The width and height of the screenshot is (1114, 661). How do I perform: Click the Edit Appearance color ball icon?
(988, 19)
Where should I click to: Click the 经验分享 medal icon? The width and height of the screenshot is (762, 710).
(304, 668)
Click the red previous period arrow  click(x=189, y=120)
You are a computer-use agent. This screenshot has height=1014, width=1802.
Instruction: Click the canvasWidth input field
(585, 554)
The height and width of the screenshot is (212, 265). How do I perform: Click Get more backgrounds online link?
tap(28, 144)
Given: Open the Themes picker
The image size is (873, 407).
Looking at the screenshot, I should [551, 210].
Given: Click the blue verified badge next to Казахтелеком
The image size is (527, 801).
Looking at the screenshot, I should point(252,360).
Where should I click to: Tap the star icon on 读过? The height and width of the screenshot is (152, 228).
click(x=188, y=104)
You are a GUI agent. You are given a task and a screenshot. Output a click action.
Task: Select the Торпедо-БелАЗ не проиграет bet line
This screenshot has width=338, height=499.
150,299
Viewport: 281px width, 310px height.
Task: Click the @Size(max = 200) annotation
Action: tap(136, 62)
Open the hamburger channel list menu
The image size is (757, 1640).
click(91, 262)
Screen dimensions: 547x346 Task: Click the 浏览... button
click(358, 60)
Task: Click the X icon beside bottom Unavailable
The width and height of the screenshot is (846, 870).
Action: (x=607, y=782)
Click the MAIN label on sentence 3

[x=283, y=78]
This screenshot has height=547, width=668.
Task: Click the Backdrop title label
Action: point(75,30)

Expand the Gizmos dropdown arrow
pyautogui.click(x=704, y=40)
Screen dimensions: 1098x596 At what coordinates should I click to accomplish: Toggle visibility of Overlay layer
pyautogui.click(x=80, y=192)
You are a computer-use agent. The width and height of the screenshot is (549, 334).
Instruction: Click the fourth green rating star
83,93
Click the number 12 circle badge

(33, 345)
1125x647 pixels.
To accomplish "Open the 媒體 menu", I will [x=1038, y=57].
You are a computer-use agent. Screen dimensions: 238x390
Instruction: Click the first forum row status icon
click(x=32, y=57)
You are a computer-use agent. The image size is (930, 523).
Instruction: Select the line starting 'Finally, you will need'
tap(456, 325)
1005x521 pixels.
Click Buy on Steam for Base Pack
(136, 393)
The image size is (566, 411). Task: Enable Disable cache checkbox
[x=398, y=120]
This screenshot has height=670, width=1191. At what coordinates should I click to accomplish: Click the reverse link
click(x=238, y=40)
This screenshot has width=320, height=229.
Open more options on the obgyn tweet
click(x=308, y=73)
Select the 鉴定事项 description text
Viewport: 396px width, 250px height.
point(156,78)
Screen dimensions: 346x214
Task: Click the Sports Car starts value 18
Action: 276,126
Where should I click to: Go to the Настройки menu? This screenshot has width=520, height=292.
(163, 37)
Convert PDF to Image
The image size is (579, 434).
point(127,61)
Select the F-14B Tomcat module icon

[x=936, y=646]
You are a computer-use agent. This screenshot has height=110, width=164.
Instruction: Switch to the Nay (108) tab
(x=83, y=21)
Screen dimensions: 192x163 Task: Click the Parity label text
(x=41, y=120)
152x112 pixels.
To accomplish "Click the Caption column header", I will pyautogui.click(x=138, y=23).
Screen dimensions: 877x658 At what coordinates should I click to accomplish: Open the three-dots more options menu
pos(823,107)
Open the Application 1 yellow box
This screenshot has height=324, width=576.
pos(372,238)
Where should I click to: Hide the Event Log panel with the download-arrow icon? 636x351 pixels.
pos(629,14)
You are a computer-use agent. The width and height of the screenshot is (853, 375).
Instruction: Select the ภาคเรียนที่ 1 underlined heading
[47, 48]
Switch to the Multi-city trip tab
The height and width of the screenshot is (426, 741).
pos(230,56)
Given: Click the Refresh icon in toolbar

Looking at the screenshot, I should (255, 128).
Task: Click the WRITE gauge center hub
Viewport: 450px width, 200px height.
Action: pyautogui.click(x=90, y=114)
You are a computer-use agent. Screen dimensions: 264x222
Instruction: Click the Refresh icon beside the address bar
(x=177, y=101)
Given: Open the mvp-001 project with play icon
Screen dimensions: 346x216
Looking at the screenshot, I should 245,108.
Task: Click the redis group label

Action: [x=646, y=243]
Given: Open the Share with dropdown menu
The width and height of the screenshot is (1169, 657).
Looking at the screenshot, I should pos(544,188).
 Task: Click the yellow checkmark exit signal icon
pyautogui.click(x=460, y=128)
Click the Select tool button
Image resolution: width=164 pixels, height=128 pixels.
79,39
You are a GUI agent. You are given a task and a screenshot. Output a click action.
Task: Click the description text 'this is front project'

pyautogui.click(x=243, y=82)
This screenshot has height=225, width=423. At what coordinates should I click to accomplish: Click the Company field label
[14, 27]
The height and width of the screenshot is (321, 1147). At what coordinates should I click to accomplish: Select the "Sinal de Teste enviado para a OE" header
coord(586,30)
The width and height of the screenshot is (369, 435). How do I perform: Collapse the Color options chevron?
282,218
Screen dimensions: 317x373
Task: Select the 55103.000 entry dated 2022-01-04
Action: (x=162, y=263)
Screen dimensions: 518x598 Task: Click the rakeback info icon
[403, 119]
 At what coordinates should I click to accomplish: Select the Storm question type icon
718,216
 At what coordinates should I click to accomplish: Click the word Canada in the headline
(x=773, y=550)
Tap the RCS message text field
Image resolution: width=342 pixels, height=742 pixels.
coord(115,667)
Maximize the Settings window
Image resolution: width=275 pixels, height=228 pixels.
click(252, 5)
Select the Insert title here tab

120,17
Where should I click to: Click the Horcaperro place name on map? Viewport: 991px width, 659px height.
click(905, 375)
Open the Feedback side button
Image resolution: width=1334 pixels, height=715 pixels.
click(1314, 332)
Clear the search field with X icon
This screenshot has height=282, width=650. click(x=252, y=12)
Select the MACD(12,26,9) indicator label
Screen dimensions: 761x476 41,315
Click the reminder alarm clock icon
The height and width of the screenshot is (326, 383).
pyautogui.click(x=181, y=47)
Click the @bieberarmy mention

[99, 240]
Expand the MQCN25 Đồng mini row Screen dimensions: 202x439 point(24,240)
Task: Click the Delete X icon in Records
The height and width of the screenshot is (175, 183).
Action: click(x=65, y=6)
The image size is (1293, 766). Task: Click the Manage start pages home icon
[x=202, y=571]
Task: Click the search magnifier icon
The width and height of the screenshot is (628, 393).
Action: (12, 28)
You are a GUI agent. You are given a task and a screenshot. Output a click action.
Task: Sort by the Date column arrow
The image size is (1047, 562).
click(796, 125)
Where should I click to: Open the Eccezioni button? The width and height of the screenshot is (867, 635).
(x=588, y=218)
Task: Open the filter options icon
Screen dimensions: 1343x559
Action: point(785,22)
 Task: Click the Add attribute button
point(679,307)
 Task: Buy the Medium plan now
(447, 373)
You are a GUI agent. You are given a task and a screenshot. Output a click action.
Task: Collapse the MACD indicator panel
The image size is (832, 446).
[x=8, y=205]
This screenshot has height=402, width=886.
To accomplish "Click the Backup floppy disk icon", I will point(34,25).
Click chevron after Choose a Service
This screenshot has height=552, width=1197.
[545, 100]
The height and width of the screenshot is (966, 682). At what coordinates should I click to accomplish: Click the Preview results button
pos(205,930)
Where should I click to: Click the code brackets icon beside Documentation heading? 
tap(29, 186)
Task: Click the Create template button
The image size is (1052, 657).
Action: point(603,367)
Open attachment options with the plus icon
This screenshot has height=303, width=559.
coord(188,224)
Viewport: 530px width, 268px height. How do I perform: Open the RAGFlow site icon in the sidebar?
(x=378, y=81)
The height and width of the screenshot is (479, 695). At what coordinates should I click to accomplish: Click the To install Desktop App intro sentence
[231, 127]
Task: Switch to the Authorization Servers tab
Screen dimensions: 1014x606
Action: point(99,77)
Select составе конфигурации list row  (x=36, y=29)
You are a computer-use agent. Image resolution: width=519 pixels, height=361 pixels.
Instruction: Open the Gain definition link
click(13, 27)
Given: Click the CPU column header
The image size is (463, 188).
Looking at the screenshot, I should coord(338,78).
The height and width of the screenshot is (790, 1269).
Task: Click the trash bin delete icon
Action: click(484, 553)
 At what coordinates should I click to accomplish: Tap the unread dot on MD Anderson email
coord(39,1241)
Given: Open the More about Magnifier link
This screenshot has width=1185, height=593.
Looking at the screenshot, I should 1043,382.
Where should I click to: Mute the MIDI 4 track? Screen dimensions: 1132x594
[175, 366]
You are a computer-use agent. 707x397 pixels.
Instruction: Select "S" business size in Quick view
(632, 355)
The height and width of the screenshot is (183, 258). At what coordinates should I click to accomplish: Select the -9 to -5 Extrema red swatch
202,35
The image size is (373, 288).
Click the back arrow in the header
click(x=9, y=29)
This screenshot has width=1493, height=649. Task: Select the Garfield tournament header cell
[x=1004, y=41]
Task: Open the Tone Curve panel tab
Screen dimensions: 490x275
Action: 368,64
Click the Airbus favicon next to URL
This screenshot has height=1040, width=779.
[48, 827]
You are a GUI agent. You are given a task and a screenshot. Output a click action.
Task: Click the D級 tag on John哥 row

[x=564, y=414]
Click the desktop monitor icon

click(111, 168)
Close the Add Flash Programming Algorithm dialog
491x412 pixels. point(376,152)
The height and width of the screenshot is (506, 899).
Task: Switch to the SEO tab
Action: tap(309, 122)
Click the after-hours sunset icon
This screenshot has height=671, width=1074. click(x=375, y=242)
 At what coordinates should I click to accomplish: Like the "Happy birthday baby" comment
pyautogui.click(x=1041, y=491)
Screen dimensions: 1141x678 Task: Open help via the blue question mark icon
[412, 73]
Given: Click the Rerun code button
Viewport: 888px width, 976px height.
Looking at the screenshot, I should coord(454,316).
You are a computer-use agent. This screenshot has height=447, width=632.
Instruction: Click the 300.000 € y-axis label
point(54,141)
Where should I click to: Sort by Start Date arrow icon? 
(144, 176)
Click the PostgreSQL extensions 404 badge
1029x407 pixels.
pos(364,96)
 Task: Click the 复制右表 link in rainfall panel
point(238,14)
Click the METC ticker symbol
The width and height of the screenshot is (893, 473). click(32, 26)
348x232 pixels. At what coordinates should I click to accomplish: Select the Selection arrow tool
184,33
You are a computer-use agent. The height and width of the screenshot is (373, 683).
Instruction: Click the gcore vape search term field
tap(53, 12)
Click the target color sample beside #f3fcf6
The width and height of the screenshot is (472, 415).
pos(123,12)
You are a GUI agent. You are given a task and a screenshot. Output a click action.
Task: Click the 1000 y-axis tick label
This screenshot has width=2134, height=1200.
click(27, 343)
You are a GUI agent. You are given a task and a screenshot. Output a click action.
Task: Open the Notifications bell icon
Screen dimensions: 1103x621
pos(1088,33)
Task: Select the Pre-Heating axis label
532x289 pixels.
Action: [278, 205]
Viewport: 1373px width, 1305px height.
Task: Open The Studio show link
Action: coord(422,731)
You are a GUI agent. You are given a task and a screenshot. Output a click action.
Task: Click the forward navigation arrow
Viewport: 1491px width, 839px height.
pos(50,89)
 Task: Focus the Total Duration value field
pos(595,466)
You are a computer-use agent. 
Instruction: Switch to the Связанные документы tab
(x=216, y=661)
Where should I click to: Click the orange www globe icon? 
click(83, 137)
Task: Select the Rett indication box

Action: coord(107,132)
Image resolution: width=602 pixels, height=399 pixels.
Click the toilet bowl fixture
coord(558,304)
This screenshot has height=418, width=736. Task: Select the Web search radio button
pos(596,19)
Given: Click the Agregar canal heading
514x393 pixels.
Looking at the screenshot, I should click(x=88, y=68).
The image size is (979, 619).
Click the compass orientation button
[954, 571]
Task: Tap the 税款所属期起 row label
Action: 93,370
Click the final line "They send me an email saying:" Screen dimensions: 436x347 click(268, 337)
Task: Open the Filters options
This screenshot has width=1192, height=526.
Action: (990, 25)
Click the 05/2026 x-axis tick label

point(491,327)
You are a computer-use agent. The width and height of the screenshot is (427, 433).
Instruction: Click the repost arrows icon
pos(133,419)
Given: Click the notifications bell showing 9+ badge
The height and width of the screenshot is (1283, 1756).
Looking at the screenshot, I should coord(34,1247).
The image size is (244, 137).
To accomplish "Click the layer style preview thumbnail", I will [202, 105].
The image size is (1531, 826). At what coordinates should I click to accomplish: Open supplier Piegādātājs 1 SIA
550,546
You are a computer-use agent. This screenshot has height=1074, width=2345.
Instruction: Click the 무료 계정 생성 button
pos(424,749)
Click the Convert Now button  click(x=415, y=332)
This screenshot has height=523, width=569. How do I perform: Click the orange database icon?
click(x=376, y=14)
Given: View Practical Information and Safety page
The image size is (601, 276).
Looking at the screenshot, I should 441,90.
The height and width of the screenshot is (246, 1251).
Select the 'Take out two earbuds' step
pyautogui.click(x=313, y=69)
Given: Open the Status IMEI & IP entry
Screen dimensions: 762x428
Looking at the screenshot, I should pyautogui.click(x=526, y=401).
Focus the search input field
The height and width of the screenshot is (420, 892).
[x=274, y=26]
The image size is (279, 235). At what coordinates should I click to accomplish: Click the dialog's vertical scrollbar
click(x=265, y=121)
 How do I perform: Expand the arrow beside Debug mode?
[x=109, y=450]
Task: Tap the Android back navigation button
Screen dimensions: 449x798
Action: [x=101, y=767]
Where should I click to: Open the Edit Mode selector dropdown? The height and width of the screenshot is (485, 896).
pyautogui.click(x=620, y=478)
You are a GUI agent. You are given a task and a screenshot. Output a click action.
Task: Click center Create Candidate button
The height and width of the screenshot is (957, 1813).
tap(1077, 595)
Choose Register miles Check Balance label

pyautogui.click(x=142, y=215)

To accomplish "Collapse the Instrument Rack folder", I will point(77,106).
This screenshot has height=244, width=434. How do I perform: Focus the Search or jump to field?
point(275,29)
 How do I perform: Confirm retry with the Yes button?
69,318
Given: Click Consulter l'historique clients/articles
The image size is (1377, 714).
##############################
» WRITTEN INSTRUCTION: Copy out the entries above verbatim, starting with the line that contains "Click the reminder alarm clock icon" and going on through the line that contains "Action: point(603,367)", both lines included.

» ANSWER IN FULL:
Click the reminder alarm clock icon
The height and width of the screenshot is (326, 383).
pyautogui.click(x=181, y=47)
Click the @bieberarmy mention

[99, 240]
Expand the MQCN25 Đồng mini row Screen dimensions: 202x439 point(24,240)
Task: Click the Delete X icon in Records
The height and width of the screenshot is (175, 183).
Action: click(x=65, y=6)
The image size is (1293, 766). Task: Click the Manage start pages home icon
[x=202, y=571]
Task: Click the search magnifier icon
The width and height of the screenshot is (628, 393).
Action: (12, 28)
You are a GUI agent. You are given a task and a screenshot. Output a click action.
Task: Sort by the Date column arrow
The image size is (1047, 562).
click(796, 125)
Where should I click to: Open the Eccezioni button? The width and height of the screenshot is (867, 635).
(x=588, y=218)
Task: Open the filter options icon
Screen dimensions: 1343x559
Action: point(785,22)
 Task: Click the Add attribute button
point(679,307)
 Task: Buy the Medium plan now
(447, 373)
You are a GUI agent. You are given a task and a screenshot. Output a click action.
Task: Collapse the MACD indicator panel
The image size is (832, 446).
[x=8, y=205]
This screenshot has height=402, width=886.
To accomplish "Click the Backup floppy disk icon", I will point(34,25).
Click chevron after Choose a Service
This screenshot has height=552, width=1197.
[545, 100]
The height and width of the screenshot is (966, 682). At what coordinates should I click to accomplish: Click the Preview results button
pos(205,930)
Where should I click to: Click the code brackets icon beside Documentation heading? 
tap(29, 186)
Task: Click the Create template button
The image size is (1052, 657).
Action: point(603,367)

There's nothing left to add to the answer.